Elle sourit, comme pour détendre l’atmosphère :

« Prends ça comme un compliment. »

On lui apporta ensuite un autre verre d’hydromel. Elle but un peu. Elle lui avait déjà parlé de son passé. Cirillia n’en avait pas trop dit, mais Lisne savait qu’elle avait déjà un dragon. Ce que la chevalière ignorait, c’est qu’en le tuant, Ciri’ avait aussi absorbé sa puissance. Tuer le dragon avait renforcé perpétuellement ses caractéristiques, la rendant plus souple, plus résistante, et permettait à son corps de cicatriser bien plus rapidement. Elle regarda Wagram et Lisne, et ajouta alors :

« Ma cellule est plutôt petite... On ne pourra être que deux. »

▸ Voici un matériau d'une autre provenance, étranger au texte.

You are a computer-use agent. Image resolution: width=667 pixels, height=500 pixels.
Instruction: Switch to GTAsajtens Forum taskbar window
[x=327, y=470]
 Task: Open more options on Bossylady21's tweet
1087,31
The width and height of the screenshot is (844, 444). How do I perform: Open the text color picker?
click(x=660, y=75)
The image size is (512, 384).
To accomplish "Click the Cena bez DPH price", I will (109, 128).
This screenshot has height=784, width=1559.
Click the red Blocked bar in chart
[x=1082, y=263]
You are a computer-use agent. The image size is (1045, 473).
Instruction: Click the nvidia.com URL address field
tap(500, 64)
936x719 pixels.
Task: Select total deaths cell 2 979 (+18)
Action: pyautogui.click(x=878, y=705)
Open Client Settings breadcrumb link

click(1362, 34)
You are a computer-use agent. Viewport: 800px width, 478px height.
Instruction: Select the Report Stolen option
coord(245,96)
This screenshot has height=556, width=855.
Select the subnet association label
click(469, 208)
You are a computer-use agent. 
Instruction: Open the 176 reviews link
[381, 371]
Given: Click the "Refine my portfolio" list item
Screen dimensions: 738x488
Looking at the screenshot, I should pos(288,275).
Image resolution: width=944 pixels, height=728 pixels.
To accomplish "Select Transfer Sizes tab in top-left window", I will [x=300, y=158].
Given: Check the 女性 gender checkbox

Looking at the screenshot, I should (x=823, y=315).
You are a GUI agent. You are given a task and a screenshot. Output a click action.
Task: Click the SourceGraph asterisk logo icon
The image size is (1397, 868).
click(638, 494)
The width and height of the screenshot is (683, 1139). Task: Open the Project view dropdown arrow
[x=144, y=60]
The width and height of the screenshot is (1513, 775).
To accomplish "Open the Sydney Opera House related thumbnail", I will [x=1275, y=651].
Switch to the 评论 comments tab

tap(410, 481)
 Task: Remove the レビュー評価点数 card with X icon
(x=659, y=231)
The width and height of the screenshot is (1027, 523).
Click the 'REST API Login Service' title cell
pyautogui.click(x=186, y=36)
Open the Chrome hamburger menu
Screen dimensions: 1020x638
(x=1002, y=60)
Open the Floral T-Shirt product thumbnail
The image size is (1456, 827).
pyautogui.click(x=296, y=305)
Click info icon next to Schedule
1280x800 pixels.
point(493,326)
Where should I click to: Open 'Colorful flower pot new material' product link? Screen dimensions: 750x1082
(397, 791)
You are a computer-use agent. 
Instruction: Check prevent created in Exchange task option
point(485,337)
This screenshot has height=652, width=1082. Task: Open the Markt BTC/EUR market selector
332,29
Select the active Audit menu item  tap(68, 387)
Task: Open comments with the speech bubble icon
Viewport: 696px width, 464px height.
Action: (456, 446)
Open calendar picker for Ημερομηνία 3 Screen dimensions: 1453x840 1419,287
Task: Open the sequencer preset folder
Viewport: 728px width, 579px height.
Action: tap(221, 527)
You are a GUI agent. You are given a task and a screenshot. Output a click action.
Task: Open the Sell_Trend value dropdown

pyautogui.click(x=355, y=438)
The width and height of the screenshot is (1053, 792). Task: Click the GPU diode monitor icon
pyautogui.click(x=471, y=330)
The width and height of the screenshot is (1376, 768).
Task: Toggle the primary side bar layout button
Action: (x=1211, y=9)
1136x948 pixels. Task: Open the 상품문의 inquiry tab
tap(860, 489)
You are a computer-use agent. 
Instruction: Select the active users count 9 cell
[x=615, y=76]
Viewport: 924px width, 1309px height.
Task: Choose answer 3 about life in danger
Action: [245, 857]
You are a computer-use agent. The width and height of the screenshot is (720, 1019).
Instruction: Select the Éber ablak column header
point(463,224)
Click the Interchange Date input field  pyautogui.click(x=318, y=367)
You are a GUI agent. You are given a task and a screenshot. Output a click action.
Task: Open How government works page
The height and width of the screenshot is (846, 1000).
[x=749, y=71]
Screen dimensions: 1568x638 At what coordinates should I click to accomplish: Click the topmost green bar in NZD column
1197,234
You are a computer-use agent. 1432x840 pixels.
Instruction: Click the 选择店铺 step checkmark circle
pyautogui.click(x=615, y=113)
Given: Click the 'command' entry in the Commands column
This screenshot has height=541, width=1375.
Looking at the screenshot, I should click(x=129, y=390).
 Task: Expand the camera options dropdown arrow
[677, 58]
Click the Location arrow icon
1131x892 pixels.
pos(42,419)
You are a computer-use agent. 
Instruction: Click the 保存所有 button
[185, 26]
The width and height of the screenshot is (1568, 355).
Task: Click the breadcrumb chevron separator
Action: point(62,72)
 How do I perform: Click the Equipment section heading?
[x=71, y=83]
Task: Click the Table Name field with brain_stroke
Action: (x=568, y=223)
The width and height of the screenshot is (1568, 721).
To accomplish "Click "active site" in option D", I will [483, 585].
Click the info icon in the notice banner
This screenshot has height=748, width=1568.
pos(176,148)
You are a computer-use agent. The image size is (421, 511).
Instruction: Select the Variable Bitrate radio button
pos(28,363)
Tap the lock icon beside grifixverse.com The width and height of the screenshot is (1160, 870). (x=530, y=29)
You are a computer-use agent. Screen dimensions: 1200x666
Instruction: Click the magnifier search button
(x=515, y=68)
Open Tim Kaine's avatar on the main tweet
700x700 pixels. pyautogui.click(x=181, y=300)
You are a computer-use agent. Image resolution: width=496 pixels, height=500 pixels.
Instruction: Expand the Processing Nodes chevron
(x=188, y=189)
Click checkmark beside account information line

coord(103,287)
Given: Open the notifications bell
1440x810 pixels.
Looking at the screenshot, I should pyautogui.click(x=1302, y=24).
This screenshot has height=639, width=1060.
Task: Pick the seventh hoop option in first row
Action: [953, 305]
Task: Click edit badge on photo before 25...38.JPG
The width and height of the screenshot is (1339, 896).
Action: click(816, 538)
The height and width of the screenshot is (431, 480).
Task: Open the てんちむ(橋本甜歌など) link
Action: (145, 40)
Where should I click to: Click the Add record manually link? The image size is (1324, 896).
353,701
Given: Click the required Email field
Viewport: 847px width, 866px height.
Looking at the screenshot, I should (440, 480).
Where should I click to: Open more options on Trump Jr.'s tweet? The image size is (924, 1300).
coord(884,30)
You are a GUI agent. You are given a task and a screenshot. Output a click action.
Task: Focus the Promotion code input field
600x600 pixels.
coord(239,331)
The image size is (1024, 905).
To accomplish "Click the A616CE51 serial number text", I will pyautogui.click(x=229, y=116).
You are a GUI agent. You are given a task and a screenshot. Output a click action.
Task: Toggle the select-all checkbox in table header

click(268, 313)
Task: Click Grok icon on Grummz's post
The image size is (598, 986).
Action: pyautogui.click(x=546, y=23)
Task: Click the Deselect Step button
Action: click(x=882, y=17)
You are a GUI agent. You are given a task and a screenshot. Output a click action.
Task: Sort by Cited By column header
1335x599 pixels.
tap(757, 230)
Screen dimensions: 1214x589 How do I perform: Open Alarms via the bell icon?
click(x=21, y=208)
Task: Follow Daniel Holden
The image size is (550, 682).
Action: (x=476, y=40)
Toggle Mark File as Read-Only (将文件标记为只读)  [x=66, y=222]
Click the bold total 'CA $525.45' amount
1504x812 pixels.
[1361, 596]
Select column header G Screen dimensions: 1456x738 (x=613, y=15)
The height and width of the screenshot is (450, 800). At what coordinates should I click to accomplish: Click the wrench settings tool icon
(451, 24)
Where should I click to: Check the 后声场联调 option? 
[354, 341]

Ceci revenait à dire que l’un de ses deux compagnons allait devoir dormir hors de la cathédrale. Pour Cirillia, le choix était vite fait : elle préférait dormir avec Lisne. La cellule ne comprenait accessoirement qu’un seul lit, mais elle n’avait pas envie de le dire à la chevalière. Ce serait comme une petite surprise quand cette dernière rentrerait dans leur antre.
Titre: Re : Chasse à la grosse bête [Lisne]
Posté par: Lisne le vendredi 21 décembre 2012, 16:46:29
Lisne ne fut pas surprise de la réponse négative, à vrai dire, elle s’y attendait. Elle non plus ne voulait pas devenir instructrice, ne fut-ce que pour une journée… Quelques heures même. Pas par peur de ne pas être écoutée, elle savait se faire obéir, mais parce que ce genre de choses n’était tout simplement pas pour elle. Elle était une femme d’action, le terrain l’appelait contrairement aux paperasseries et tout ce qui allait avec, elle avait besoin de sentir l’action lorsqu’elle travaillait et donner cours ne lui apporterait pas ça. Cirillia devait sûrement être pareille sur ce point.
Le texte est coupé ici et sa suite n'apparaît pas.